# DOCUMENT:
========================================
The University of Tennessee faces the impossible task of replacing such an icon. Holly Warlick, who had been an assistant coach under Summitt for the last 26 years, has taken over as head coach. I don’t envy her the challenge she faces in trying to reach a standard to which no one could measure up. I hope the fans give her a chance, and I am certain Pat Summitt will be rooting for her.

Good sports, continued:

2) Chicago White Sox pitcher Phillip Humber threw only the 21st perfect game in Major League Baseball history on Saturday, shutting down the Seattle Mariners in a 4-0 win.

3) Jamie Moyer, now pitching for the Colorado Rockies, became the oldest pitcher to record a victory in a major league game on Tuesday, leading his team to a 5-3 win over the Sam Diego Padres with seven solid innings. Moyer is 49 years old.

Bad sports:

1) People need to stop listening to this guy. Zach Tomaselli, the Bernie Fine-accuser who recently recanted his statement and said he never even met Fine, has changed his tune yet again. Now he is again saying Fine molested him.

2) The parent of a recruit who was visiting the University of Alabama somehow kicked over a stand that was holding the school’s BCS National Championship trophy from last year. The crystal football, formerly valued at $30,000, is now valued at zero, and is in many more pieces than it had once been. Oops.

3) Alfonzo Dennard, a cornerback from Nebraska, who was expected to be a pretty high pick in the upcoming NFL Draft, got himself arrested less than a week before said Draft. He was reportedly in a bar fight that police tried to stop, and the charges indicate that Dennard must have assaulted one of the officers.
========================================
# DATA SECTION:
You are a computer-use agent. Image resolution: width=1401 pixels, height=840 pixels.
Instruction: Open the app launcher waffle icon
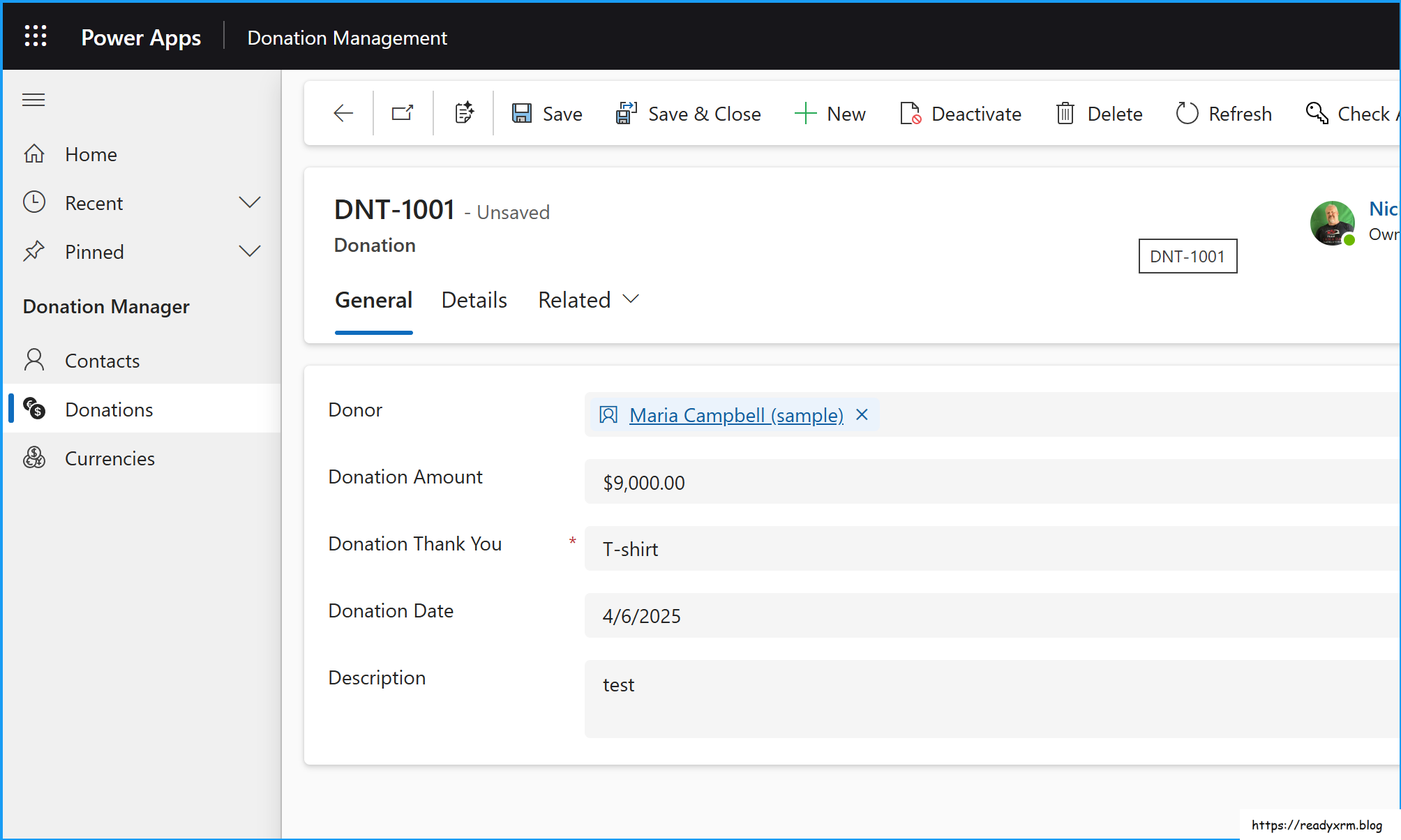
========================================
# EXERCISE INSTRUCTIONS:
Answer these questions from the sports roundup.
(a) Who has taken over as head coach at the University of Tennessee?
(b) How old is Jamie Moyer?
(c) What was the former value of the University of Alabama's crystal football?

# EXERCISE SOLUTION:
(a) Holly Warlick
(b) 49 years old
(c) $30,000